Getting a Google employee phished on their workstation could mean jackpot for cybercriminals given the value of information or protected data Google employees has on their systems. Of course, every major company faces the risk of phishing were employees in a way innocently hand over data to third parties even without any knowledge. But Google has a simple USB device to keep its 85,000 plus employees to safe from phishing, according to a report by Krebs on Security blog.

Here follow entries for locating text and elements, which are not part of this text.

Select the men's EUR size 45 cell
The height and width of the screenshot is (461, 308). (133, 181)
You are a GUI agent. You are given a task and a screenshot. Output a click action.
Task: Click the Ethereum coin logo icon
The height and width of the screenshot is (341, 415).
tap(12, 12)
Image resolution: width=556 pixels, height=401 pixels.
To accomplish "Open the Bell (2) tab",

For those unaware, phishing is a common security menace. The attacker sends an email asking the recipient to sign up for a service or a tool with their login and password. The portal looks exactly similar to something employees are used to seeing every day. The moment they login, the credentials get delivered to the attacker. Later, the attacker can use the same credentials to login to tools or services that are exclusive to the user to get information or even manage to access emails.
How has Google managed to keep its employees safe?
The answer here is security keys. While most companies use two-factor authentication to safeguard emails and other tools, it has proven from time-to-time that two-factor authentication is not full-proof. Google has gone a step ahead to provide physical USB security keys.
The first step involves the employee to provide the login credentials. Then he/she receives an OTP on their mobile through an exclusive app and the final step involves inserting the USB security key–which looks like a pen drive– into the USB port and then pressing a button on the security key to finally access the tool or service.
USB security keys cost between Rs 5,000 and Rs 7,000 in India and are available for e-commerce websites like Flipkart or Amazon. These keys can be programmed to a particular system and work exactly like physical keys of a house or office cabin. Google had started supporting USB keys for two-factor authentication for its Gmail in 2014. Even you can use a USB key to secure your Gmail now.